Aerts : Zeebruges, c’était très près de l’Angleterre. À l’époque, on prenait la malle quand on en avait envie et quelques heures plus tard, on était à Londres en train de farfouiller dans un magasin de disques. Qu’est-ce qu’on en a fait des allers-retours ; on ramenait des disques de The Cream, avec Eric Clapton, et des albums blues de John Mayall et Peter Green. Ils faisaient du blues électrique, et ils ont redonné au blues sa popularité. Musique « pop », le genre est bien nommé. Ensuite, on se renseignait, on essayait de savoir quelles étaient leurs sources d’inspiration. Et là, on tombait automatiquement sur des bluesmen américains, notamment Robert Johnson, qui était en fait l’un des derniers de sa génération. Ce musicien maîtrisait de très nombreux styles et est aussi l’un des premiers à s’être inspiré d’enregistrements. Robert Johnson a été pour moi une sorte de père spirituel musical. Dans mon studio, je travaille entouré de deux posters, l’un de Billie Holiday et l’autre de Robert Johnson. Ce sont mes deux anges gardiens en quelque sorte. Ils m’empêchent de composer n’importe quoi et n’importe comment. Ils veillent à ce que je reste dans le droit chemin, à ce que je compose de la musique authentique et vraie, mais aussi de la musique qui fait du bien.
Il n’empêche que Robert Johnson et moi, on n’a pas du tout eu le même genre de vie. Il a vécu plus intensément, a pris des risques et est mort jeune. C’était aussi un homme à femmes. On le voit bien sur les photos où il pose en costume, guitare à la main. Il a d’ailleurs été empoisonné par un mari jaloux.

© Anne Van Aerschot
Anne Teresa, en quoi le blues est-il pour vous un bon point de départ pour un spectacle de danse ?

De Keersmaeker : À mes débuts en 1982, je me suis d’abord tournée vers la musique minimaliste, les compositions de Steve Reich, les beats minimalises de Rosas danst Rosas. Mon travail évolue souvent de manière circulaire : je suis de plus en plus convaincue par le less is more, j’apprécie le retour aux sources, à l’essence – the real thing. Pour cela, je retire l’emballage et je supprime les fioritures avec l’idée d’exploiter au maximum toutes les capacités du corps humain (elle tape du pied, elle siffle), toutes les possibilités de la voix. C’est d’ailleurs une des raisons pour lesquelles le blues me fascine : ces vieux artistes de blues jouaient sans ampli, ils donnaient le rythme en tapant des pieds sur la scène en bois. Et ils chantaient et jouaient fort – ils hurlaient – pour que le public les entende, malgré le bruit des pas de danse.
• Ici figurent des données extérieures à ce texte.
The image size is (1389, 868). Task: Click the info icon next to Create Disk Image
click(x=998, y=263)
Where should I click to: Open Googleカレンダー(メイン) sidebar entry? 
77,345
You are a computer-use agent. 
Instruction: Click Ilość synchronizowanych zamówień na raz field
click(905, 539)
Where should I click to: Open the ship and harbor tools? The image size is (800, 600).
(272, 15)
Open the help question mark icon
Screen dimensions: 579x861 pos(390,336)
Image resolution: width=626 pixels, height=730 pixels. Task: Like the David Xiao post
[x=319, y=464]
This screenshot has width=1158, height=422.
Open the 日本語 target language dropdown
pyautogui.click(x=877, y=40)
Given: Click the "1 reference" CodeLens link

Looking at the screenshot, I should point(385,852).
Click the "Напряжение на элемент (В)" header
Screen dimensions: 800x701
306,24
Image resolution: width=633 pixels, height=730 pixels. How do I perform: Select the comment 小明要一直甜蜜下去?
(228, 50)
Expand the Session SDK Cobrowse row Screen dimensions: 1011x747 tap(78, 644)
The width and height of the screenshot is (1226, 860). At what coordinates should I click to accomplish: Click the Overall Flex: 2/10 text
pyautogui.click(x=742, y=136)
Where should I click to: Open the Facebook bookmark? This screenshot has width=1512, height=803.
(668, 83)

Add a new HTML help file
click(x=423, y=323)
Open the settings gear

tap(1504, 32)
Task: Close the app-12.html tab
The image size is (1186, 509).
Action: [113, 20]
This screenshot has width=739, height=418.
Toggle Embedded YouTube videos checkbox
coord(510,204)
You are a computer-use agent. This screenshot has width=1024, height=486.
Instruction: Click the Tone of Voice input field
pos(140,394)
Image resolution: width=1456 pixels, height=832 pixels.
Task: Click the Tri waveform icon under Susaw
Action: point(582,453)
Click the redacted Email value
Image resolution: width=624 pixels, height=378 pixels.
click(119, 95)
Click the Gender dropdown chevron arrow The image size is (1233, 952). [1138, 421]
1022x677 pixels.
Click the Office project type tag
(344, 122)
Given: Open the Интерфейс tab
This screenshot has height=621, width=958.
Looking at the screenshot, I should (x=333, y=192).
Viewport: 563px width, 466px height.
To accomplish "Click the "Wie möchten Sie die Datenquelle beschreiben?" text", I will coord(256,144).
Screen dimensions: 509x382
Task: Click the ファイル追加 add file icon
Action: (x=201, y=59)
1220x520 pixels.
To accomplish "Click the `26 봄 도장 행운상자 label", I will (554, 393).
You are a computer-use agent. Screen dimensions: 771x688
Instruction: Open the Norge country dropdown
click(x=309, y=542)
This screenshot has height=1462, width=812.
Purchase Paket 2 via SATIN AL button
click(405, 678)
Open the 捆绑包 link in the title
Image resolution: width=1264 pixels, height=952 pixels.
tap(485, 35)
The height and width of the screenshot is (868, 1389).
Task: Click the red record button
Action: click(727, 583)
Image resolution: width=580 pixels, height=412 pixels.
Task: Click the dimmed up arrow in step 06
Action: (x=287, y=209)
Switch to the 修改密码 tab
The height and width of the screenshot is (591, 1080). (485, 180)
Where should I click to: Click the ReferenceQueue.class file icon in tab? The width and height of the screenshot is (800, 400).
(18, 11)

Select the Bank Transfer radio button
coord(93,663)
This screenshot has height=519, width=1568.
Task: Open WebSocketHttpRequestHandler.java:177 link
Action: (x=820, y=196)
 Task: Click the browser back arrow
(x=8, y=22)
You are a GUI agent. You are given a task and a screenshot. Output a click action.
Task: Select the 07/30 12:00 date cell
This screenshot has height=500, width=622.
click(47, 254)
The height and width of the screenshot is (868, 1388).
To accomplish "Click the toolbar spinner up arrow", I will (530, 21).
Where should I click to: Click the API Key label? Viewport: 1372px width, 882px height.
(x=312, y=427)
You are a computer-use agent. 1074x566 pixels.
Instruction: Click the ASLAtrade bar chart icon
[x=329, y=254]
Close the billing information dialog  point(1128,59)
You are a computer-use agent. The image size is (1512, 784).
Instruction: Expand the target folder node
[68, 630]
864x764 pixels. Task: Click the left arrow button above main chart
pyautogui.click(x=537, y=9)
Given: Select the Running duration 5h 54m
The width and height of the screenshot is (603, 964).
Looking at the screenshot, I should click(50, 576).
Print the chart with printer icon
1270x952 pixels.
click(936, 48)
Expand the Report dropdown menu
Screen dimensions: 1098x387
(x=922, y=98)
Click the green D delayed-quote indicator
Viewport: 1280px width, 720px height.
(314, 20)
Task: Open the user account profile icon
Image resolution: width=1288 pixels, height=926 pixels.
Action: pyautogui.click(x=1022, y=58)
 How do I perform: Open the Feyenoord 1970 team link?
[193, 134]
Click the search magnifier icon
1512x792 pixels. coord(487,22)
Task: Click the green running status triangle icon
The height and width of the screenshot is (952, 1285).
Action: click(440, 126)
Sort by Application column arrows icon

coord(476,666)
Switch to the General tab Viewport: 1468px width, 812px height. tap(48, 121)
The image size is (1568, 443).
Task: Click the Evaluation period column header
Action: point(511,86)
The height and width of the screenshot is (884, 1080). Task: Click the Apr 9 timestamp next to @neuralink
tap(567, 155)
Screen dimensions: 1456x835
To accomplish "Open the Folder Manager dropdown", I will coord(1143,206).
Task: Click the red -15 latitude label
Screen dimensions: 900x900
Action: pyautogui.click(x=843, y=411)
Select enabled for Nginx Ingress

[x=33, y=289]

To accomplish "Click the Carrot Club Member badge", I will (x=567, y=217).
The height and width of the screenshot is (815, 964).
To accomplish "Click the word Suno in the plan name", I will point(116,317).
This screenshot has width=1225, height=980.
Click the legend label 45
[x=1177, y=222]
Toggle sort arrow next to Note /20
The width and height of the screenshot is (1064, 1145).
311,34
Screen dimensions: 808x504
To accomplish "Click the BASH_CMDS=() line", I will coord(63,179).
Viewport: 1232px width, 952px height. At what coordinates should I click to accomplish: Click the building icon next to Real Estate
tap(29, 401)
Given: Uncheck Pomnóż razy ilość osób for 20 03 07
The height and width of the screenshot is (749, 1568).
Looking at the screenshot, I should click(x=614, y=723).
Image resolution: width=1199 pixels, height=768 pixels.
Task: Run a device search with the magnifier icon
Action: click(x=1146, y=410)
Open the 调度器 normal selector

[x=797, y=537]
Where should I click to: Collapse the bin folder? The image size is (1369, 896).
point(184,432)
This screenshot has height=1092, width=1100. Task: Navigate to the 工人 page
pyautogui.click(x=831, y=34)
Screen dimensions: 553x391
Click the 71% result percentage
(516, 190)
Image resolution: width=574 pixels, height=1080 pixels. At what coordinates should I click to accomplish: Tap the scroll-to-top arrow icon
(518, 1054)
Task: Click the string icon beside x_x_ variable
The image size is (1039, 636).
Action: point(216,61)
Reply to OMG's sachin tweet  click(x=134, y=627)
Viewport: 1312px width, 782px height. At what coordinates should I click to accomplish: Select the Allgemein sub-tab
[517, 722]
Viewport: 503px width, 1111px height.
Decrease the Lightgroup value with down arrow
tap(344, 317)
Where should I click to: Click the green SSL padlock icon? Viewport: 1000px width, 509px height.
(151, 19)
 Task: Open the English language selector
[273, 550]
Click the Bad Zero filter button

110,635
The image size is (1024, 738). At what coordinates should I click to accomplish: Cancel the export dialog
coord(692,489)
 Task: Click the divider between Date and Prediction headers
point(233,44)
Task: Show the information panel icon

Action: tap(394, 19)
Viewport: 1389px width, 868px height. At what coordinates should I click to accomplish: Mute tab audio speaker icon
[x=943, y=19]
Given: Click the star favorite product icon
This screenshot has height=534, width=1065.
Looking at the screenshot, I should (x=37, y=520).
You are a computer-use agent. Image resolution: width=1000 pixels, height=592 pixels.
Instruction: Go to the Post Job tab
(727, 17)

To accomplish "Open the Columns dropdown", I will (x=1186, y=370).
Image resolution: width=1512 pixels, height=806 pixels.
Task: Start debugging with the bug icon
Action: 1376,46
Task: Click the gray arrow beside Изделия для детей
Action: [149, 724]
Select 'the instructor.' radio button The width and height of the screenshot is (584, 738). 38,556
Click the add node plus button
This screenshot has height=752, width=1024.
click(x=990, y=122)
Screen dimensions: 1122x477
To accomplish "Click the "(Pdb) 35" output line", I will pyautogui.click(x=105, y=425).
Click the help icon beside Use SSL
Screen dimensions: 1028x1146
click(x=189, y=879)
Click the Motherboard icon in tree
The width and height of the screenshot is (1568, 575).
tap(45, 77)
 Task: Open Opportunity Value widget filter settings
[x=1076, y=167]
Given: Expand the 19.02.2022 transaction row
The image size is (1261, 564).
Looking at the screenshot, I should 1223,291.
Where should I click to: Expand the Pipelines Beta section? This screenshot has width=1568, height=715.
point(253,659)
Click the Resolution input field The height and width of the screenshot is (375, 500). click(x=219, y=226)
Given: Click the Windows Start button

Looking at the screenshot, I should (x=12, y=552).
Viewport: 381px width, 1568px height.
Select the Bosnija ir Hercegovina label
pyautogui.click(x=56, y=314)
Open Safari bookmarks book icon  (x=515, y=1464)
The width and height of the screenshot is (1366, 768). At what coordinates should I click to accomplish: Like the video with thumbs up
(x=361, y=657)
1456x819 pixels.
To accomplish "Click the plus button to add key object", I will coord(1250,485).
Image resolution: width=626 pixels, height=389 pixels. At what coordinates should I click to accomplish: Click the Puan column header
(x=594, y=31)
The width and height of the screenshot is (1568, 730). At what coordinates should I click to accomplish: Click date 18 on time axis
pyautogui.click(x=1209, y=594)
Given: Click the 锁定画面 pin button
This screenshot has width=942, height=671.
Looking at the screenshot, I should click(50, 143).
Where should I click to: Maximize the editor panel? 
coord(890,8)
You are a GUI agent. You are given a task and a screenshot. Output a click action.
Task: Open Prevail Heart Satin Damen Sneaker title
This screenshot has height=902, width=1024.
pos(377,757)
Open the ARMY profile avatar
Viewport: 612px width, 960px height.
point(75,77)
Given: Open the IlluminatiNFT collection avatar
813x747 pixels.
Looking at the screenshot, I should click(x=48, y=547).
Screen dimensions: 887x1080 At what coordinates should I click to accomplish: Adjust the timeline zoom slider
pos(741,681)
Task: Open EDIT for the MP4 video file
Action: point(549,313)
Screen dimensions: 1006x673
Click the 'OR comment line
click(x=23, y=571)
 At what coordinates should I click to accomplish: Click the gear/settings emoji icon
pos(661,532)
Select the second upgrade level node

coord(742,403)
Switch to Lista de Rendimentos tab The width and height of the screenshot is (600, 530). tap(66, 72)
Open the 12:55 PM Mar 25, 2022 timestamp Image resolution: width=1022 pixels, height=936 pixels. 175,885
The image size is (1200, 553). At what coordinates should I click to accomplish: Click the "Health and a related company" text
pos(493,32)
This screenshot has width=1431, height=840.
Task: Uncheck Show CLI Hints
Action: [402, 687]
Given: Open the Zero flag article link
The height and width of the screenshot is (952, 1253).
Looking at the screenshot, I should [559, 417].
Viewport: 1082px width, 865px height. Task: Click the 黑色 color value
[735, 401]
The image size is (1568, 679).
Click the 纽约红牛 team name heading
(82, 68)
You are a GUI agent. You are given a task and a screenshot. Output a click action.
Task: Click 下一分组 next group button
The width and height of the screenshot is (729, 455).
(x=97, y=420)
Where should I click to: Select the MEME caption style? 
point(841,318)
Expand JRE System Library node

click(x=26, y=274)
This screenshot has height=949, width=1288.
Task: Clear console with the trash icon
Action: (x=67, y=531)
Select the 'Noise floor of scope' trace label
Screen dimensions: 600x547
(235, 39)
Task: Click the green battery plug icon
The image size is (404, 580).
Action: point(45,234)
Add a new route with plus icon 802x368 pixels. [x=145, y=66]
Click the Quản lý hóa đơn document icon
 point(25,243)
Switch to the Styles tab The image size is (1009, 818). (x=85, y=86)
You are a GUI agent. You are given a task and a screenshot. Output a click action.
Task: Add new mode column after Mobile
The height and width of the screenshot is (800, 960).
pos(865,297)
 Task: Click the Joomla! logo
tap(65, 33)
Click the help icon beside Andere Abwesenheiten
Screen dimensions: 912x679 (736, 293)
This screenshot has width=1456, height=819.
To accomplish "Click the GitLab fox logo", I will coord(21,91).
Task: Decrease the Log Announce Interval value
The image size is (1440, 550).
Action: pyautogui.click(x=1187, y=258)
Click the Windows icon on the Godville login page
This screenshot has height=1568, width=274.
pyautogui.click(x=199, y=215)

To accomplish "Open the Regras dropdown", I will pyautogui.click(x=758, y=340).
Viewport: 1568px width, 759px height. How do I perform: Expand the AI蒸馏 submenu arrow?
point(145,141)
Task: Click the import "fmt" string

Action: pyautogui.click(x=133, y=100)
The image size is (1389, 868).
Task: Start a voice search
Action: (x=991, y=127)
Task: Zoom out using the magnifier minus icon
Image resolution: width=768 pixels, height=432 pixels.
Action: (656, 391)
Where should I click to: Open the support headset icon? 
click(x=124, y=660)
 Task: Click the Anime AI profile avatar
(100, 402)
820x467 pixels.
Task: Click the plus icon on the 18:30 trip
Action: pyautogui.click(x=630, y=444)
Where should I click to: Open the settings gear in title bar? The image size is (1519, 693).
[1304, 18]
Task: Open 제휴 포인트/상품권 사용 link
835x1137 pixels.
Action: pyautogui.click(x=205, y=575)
Aerts : Et ils utilisaient des claves pour jouer les beats de base. Les esclaves devaient assembler des poutres avec des sortes de cylindres en bois, un genre de chevilles – les claves. Ils les ramenaient chez eux et les utilisaient pour créer, pour jouer des rythmes, rythmes que l’on retrouve aussi dans la musique caribéenne. Le blues est avant tout la musique des esclaves qui ont trouvé une certaine liberté dans leur propre musique.

De Keersmaeker : Le blues chante la tristesse et la joie, ma tristesse, ma joie, mais aussi notre tristesse, notre joie. On est à la fois dans l’individuel et le collectif : il y a là une tension cruciale pour moi. Il y a aussi dans le blues quelque chose qui relève de l’alchimie : on chante sa tristesse, mais en la chantant avec d’autres personnes, on en fait une force, quelque chose de joyeux. C’est là selon moi la source du blues, de la pop, voire de toute forme d’art. Si on ne peut pas le dire, on le chante. Et si on ne peut pas l’exprimer en chantant, on le fait en dansant. Je me refuse toutefois à toute forme de nostalgie : l’histoire de la musique pop est aussi celle de la technologie, de la production musicale, de l’enregistrement, de l’adding fire : l’amplification, la manipulation et la capture du son.

Et c’est précisément cette tension entre la simplicité de la musique et la complexité de la technologie que vous recherchez.

De Keersmaeker : Je ne rejette pas en bloc la technologie. Ce n’est d’ailleurs pas un hasard si je suis assise aujourd’hui entre Jean-Marie et Meskerem - un producteur de génie et une artiste dont la voix vous pénètre, sans même avoir besoin pour cela d’être amplifiée. Ce que je veux, c’est confronter les deux pour poser la question suivante : quel est notre rapport à la technologie, à la science ? De quels outils disposons-nous pour susciter, faire émerger cette fête, cette réflexion, ce chant de consolation ? Surtout face à l’urgence environnementale, déclenchée aussi par notre utilisation des technologies.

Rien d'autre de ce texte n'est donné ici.